The system of equations is computed and returned by a method that must be called vfunc(). As discussed above, vfunc() is always expected to return a vector even if the class is an objective not a system of equations. The difference with System and with most system solution algorithms is that the vector is not aggregated into a real number.
SysExample::SysExample(N){…}
The creator takes the length of the vector as an argument (in the example N=8, but in the source Ox example it is 99). It calls the parent creator, and in the case of a system it must send the size of the system. In this case it also defines the parameter a vector of Coefficients, which means a vector of Free parameters like regression coefficients. Note that the system need not use vectors. Like the Rosenbrock example above it could give each parameter a different name and store each in different members of the class. Parameters are added to the objective with Parameters(). Encode() can only be called after all parameters have been added. It can take a argument, but with no arguments each parameter is set to its hard coded value. When x was defined it initialized each one to be 0
SysExample::vfunc() {… }
This method computes and returns the system of equations as a function of the current value of parameters added to the model. As discussed above and elsewhere, since parameters are objects their current value is held in its v member (along with other information) and can be retrieved directly or through the more general CV() routine. Since the formula for the system involves three references to the x vector, it is a little more reliable and efficient to get and store the current value rather than access 3 times. The formula is copied from the Ox example and uses the built-in lag0() function.
To solve the system, an object of the class must be created.
Then an appropriate Algorithm object is created and applied to the object. In this example the main() routine is in the same file as the system definition. The system object is created as are two algorithms appropriate for solving a System. In particular, they are derived from NonLinearSystem, which is analogous to GradientBased family of optimizers. The variables alg1 and alg2 are re-used to store these methods. As with optimization, the objective is sent as the only argument to the algorithm that will work on it. Multiple algorithms and systems (including nested ones) can be created, but by sending the system to the algorithm at creation a 1-system for each method mapping is ensured. (However, the same system can be sent to multiple algorithms, so 1-or-more methods for each system.)

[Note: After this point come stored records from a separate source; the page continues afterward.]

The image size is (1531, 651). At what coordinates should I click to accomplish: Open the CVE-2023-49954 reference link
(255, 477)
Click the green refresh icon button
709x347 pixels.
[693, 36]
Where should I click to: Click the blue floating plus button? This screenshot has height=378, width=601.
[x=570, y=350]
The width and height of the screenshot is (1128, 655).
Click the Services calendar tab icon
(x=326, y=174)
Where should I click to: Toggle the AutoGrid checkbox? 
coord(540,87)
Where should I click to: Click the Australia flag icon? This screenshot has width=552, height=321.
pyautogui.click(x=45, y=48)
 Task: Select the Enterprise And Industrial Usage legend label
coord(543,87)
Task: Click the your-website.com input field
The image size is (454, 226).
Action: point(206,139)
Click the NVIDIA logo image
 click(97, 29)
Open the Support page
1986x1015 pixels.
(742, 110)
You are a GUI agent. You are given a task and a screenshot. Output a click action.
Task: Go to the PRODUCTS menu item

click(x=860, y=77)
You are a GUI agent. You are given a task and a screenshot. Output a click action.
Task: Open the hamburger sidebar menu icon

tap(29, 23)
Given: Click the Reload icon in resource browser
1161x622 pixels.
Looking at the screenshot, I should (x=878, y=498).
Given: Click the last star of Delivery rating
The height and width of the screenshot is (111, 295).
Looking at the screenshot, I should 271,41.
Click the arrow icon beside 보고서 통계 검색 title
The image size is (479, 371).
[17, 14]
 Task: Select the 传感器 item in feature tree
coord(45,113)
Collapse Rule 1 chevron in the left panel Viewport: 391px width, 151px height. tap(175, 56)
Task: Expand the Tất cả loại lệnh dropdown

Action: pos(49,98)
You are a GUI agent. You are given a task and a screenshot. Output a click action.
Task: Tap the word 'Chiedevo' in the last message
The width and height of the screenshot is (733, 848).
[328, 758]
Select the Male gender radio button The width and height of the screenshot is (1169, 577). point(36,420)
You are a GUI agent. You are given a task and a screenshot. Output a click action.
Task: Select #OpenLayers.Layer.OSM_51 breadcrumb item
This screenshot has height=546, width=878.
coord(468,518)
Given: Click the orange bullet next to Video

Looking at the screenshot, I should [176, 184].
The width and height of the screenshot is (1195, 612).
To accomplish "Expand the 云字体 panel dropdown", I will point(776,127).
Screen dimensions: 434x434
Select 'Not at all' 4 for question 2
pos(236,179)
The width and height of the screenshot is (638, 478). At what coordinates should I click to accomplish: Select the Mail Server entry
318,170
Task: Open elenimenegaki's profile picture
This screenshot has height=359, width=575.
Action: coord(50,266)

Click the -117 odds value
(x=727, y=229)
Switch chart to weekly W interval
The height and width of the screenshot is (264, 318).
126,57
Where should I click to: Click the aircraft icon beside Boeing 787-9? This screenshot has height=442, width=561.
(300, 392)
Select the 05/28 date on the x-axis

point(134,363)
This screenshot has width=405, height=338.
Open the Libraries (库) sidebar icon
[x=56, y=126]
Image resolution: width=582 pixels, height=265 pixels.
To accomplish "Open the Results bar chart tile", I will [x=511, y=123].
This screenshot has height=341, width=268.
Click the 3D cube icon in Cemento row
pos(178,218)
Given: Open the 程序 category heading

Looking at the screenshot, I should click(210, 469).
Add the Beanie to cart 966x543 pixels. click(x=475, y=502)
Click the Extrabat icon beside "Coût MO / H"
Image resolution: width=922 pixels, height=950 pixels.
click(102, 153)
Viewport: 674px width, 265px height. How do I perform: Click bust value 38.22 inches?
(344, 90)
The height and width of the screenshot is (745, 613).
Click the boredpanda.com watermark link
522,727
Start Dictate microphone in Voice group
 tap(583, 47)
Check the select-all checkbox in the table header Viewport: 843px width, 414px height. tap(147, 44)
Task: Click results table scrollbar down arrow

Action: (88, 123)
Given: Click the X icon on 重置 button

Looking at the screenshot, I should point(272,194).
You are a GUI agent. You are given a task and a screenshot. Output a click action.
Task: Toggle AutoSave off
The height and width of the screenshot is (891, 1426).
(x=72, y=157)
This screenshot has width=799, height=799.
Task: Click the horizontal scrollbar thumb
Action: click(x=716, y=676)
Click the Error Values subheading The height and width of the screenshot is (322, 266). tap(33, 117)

ToggleParameterConstraint() is explained elsewhere and is optional, but seems to improve performance in this case.
Iterate()
To apply the algorithm to its objective call NonLinearSystem::Iterate() The example shows that after iterating the parameter values are left at their final values and subsequent iterations start there. This can be changed by calling Encode() and sending a new vector to start out or (in this example) ReInitialize() to the hard-coded values.